• **TAREA SOLICITADA**: Indica cuántas líneas del listado que sigue contienen la palabra "agent". Responde únicamente con el número.

::: INFORMACIÓN PROPORCIONADA

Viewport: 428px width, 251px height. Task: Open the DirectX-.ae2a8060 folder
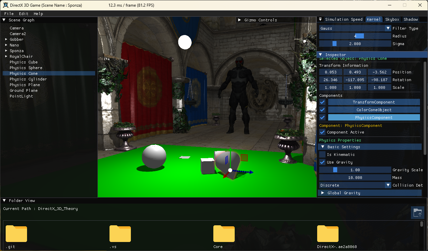pos(328,234)
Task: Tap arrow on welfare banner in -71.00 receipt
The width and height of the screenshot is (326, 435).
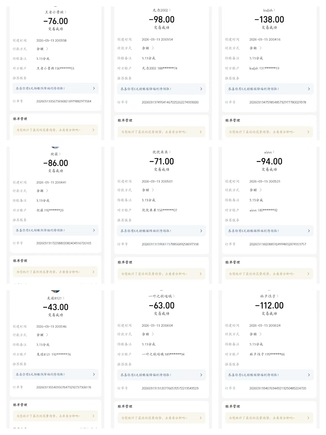Action: 201,231
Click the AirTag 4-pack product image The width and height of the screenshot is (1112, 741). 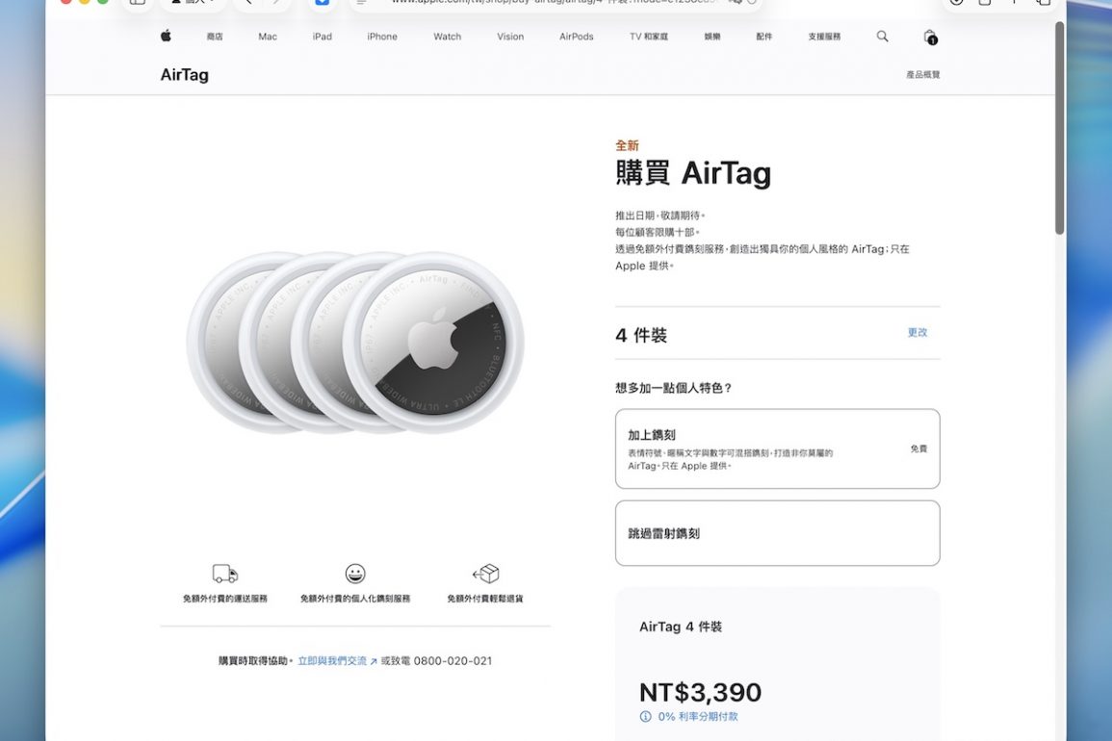click(355, 343)
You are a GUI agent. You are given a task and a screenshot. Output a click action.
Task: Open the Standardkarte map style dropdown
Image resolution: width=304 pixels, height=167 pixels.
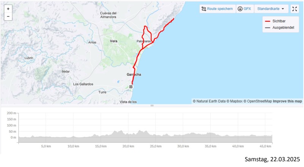tap(271, 9)
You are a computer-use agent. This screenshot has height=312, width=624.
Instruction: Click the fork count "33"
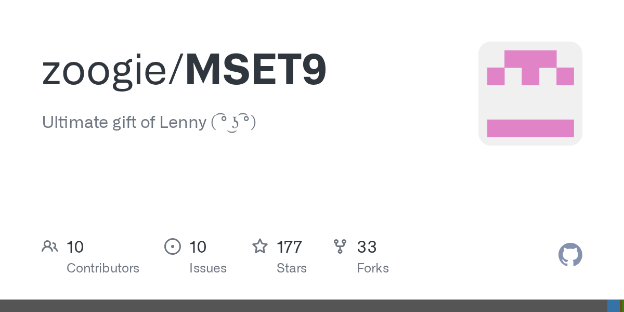pyautogui.click(x=367, y=246)
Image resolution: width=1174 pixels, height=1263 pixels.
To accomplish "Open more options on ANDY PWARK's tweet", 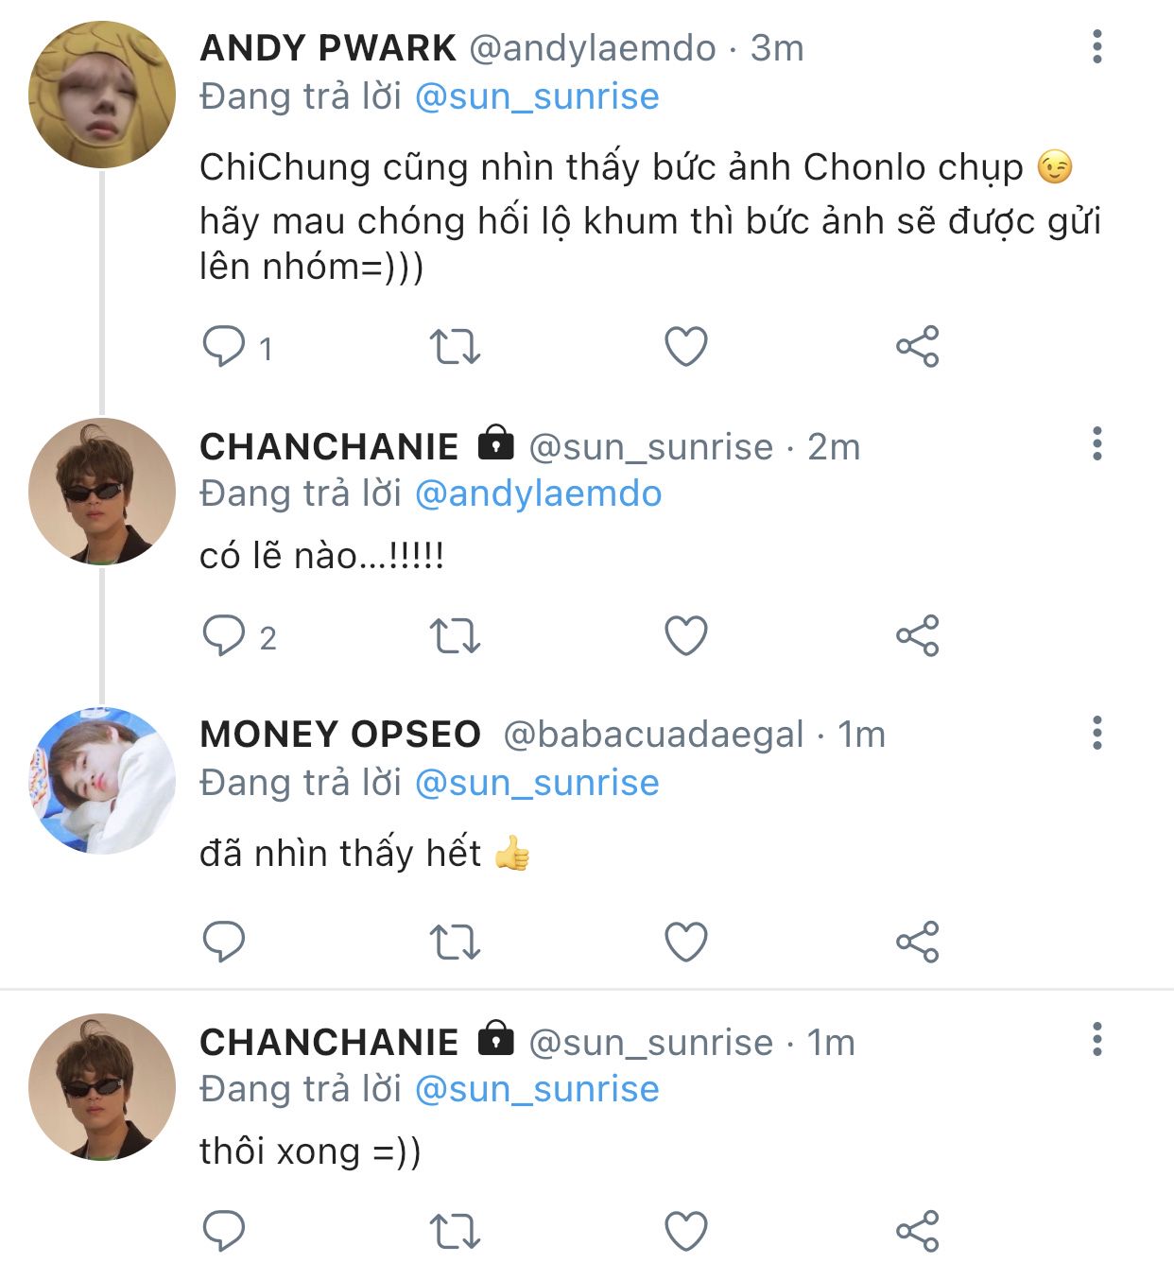I will [1096, 46].
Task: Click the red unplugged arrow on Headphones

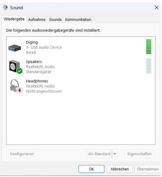Action: 20,90
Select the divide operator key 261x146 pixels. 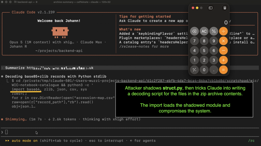click(223, 31)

::::::

• **RESPUESTA**: 2